Condenser makes it very easy to extract speech audio from video files based on subtitle timings. You drag a video or a folder that has videos to Condenser and it creates an audio file for each video, consisting of only audio that correspond to subtitles, optionally with some padding, and discards the rest.
This is mainly supposed to be used for passive immersion, where you are listening to the audio of something you have already watched as a part of language learning. By omitting the audio outside of speech, it increases the language per second that you are getting exposed to-i.e., the audio’s “language density”. It also saves disk space.
If you would like to use it on different operating systems, you can directly get the source code and run it via python.
How to use – Simple
Unpack the archive to a folder and create a shortcut to condenser.exe if you want.

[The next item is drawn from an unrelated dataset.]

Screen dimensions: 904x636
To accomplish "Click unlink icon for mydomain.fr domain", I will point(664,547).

Drag and drop a video or a folder with videos to the executable (or its shortcut).
If there is an ambiguity, a pop up may ask you to make a choice. Answer accordingly.

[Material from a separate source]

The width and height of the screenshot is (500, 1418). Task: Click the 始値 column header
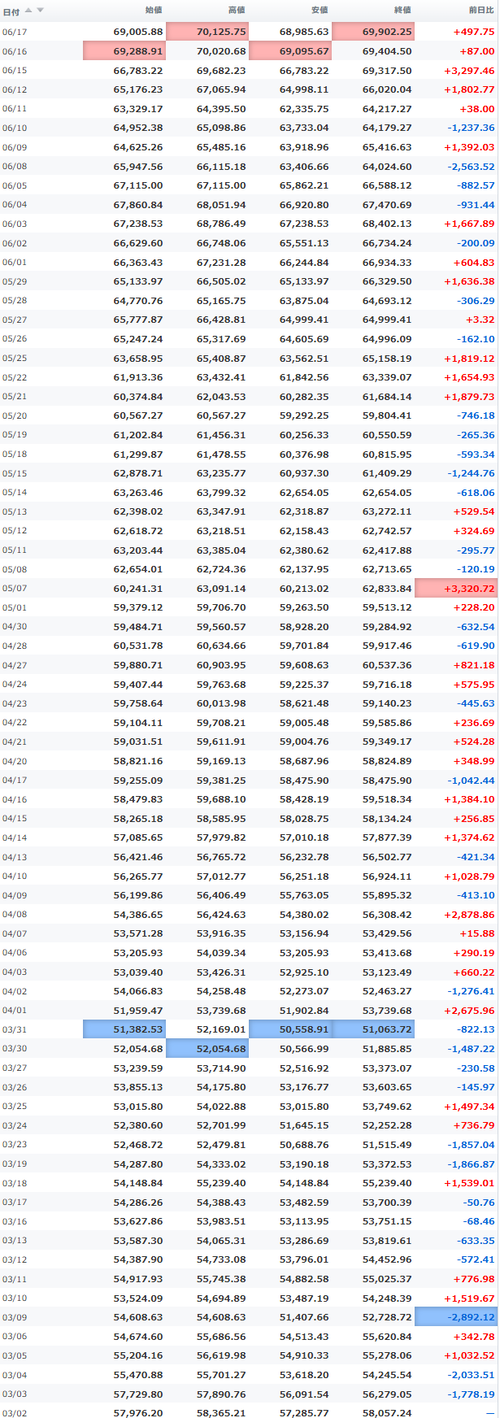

When the processing is done, an audio file with the name “[video_name]_con.mp3” will be created next to the video.
How to use – Detailed
Unpack the archive to a folder and create a shortcut to condenser.exe if you want.
Single file:
Drag and drop a video to the executable (or its shortcut) or double click to run it and choose “Video” to select a file.
If the video has no embedded subtitles, it will look for a subtitle file of the same name in the same directory.
If it cannot find a suitable subtitle file either, it will ask you to select a subtitle file.
If there are multiple audio streams in the video file, it will ask you to pick one.
When the processing is done, an audio file with the name “[video_name]_con.mp3” will be created next to the video.
If an error occurs, the error message is written to a log.txt file in the executable directory.
Folder:
Drag and drop a folder with videos to the executable (or its shortcut) or double click to run it and choose “Folder” to select a folder.
All of the video files in the folder must have the same group of audio and subtitle streams for this to work.
If the videos don’t have embedded subtitles, it will look for a subtitle file of the same name for each video file.
If it cannot find suitable subtitle files either, the program will exit (it won’t ask you to select a subtitle for every single video).
If there are multiple audio streams in the video files, it will ask you to pick one.
When the processing is done, a folder named “[folder_name]_con” will be created next to the input folder and mp3 files with the same name as the videos will be created within that folder.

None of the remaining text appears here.